Progress will always be messy.  It will always be incomplete.  It is a commitment and a process.  There is ugliness in the beauty and beauty in the ugliness.

When we look back at 1964, do we say "there's nothing wrong with the Civil Rights Act -- just the way it was done and its obviously political motivation?"  Of course not -- even though it was motivated in large part by the Democrats' desire manipulate changing demographics outside the South and even though Johnson exploited Kennedy's death to get it passed ("No memorial oration or eulogy could more eloquently honour President Kennedy's memory than the earliest possible passage of the civil rights bill for which he fought so long").  We remember the Civil Rights Act as an important victory even though it didn't bring back James Chaney, Andrew Goodman, or Michael Schwerner (lynched only 2 weeks prior) and others who dreamt of and died for a more just nation.  We don't consider it a failure even though the country has continued to be painfully and shamefully racist during the subsequent 50 years!

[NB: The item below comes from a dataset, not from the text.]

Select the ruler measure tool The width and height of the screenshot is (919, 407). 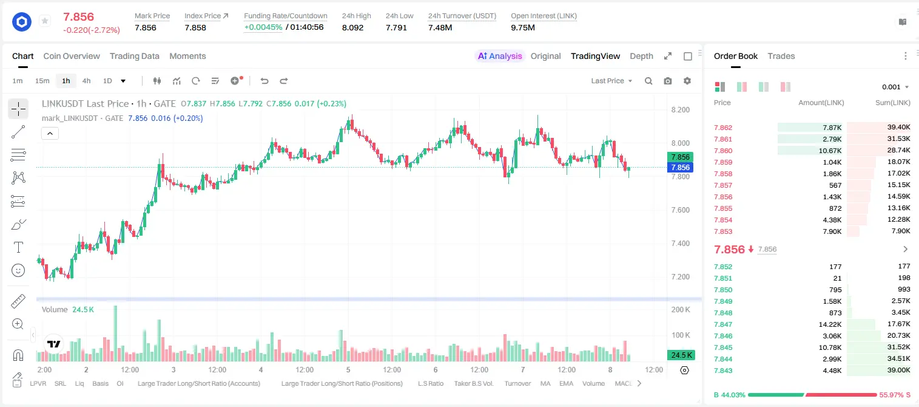18,301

It brought us one step closer to being able to say "we are better nation than one that _____."

Of course, the Democrats' actions were political and the right thing to do.  The GOP also saw a political opportunity: after signing the Civil Rights Act, Johnson supposedly said "we have lost the South for a generation," and thus the contemporary Republican Party was born.  Was the Southern Strategy also a political ploy?  Absolutely.

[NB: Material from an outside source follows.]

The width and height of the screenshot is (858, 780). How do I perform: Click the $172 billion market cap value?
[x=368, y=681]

Which brings us to the present: g
ood and bad things are done in politics -- and every last one of them is politically motivated.

So I suppose we have to consider wisdom from another pastime that Americans likely give more credence than Washington: "rock and roll" -- specifically, a certain Bruce "The Boss" Springsteen (who himself troubles the distinction between art and politics).  In one song, he asks "who will be the last to die for a mistake?" (And would ya look at that: it was inspired by the 1971 Congressional testimony of a young John Kerry -- at that time on the other side of the table.)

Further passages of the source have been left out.